- _Required task 1_
Please pull out every line of the records below that contains the word "Where", and copy each one unchanged.

** start Document section **

Tegra X1's GPU: Maxwell for Mobile

Going into today’s announcement of the Tegra X1, while NVIDIA’s choice of CPU had been something of a wildcard, the GPU was a known variable. As announced back at GTC 2014, Erista – which we now know as Tegra X1 – would be a future Tegra product with a Maxwell GPU.

Maxwell of course already launched on the PC desktop as a discrete GPU last year in the Maxwell 1 based GM107 and Maxwell 2 based GM204. However despite this otherwise typical GPU launch sequence, Maxwell marks a significant shift in GPU development for NVIDIA that is only now coming to completion with the launch of the X1. Starting with Maxwell, NVIDIA has embarked on a “mobile first” design strategy for their GPUs; unlike Tegra K1 and its Kepler GPU, Maxwell was designed for Tegra from the start rather than being ported after the fact.

By going mobile-first NVIDIA has been able to reap a few benefits. On the Tegra side in particular, mobile-first means that NVIDIA’s latest and greatest GPUs are appearing in SoCs earlier than ever before – the gap between Maxwell 1 and Tegra X1 is only roughly a year, versus nearly two years for Kepler in Tegra K1. But it also means that NVIDIA is integrating deep power optimizations into their GPU architectures at an earlier stage, which for their desktop GPUs has resulted chart-topping power efficiency, and these benefits are meant to cascade down to Tegra as well.

Tegra X1 then is the first SoC to be developed under this new strategy, and for NVIDIA this is a very big deal. From a feature standpoint NVIDIA gets to further build on their already impressive K1 feature set with some of Maxwell’s new features, and meanwhile from a power standpoint NVIDIA wants to build the best A57 SoC on the market. With everyone else implementing (roughly) the same CPU, the GPU stands to be a differentiator and this is where NVIDIA believes their GPU expertise translates into a significant advantage.

** end Document section **
** start Extracted data **

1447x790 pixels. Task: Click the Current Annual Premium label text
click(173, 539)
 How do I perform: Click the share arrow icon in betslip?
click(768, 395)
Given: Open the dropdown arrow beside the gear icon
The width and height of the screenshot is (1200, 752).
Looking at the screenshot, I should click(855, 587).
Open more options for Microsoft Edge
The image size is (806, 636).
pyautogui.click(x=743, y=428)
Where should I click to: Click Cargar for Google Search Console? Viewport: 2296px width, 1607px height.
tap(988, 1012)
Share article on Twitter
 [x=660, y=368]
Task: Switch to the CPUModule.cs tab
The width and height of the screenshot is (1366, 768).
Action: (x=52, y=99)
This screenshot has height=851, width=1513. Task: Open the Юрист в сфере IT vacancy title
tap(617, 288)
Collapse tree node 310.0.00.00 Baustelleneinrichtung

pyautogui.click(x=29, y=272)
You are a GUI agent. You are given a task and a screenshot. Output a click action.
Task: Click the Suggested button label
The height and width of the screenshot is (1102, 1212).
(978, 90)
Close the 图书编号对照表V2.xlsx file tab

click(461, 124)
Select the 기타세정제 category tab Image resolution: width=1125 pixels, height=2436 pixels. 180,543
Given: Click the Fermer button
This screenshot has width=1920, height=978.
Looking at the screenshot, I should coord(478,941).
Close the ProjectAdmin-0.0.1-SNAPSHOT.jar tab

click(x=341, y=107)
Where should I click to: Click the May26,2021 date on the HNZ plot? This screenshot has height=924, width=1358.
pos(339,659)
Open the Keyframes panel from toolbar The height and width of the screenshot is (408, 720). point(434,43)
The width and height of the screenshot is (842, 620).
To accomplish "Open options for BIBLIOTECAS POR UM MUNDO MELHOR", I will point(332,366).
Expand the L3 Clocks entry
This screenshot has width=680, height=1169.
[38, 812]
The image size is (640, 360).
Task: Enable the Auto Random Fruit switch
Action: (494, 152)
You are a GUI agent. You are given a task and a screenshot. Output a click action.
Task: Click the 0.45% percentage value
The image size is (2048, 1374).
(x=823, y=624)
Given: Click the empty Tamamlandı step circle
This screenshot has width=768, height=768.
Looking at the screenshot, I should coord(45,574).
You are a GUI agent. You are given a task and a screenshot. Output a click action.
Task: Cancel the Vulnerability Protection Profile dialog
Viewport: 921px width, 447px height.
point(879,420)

** end Extracted data **

- _Required task 2_
In the Tegra X1 GPU article above, what name was Tegra X1 known by when it was announced at GTC 2014?

- _Right answer 1_
Where should I click to: Click Cargar for Google Search Console? Viewport: 2296px width, 1607px height.
Where should I click to: Click the May26,2021 date on the HNZ plot? This screenshot has height=924, width=1358.

- _Right answer 2_
Erista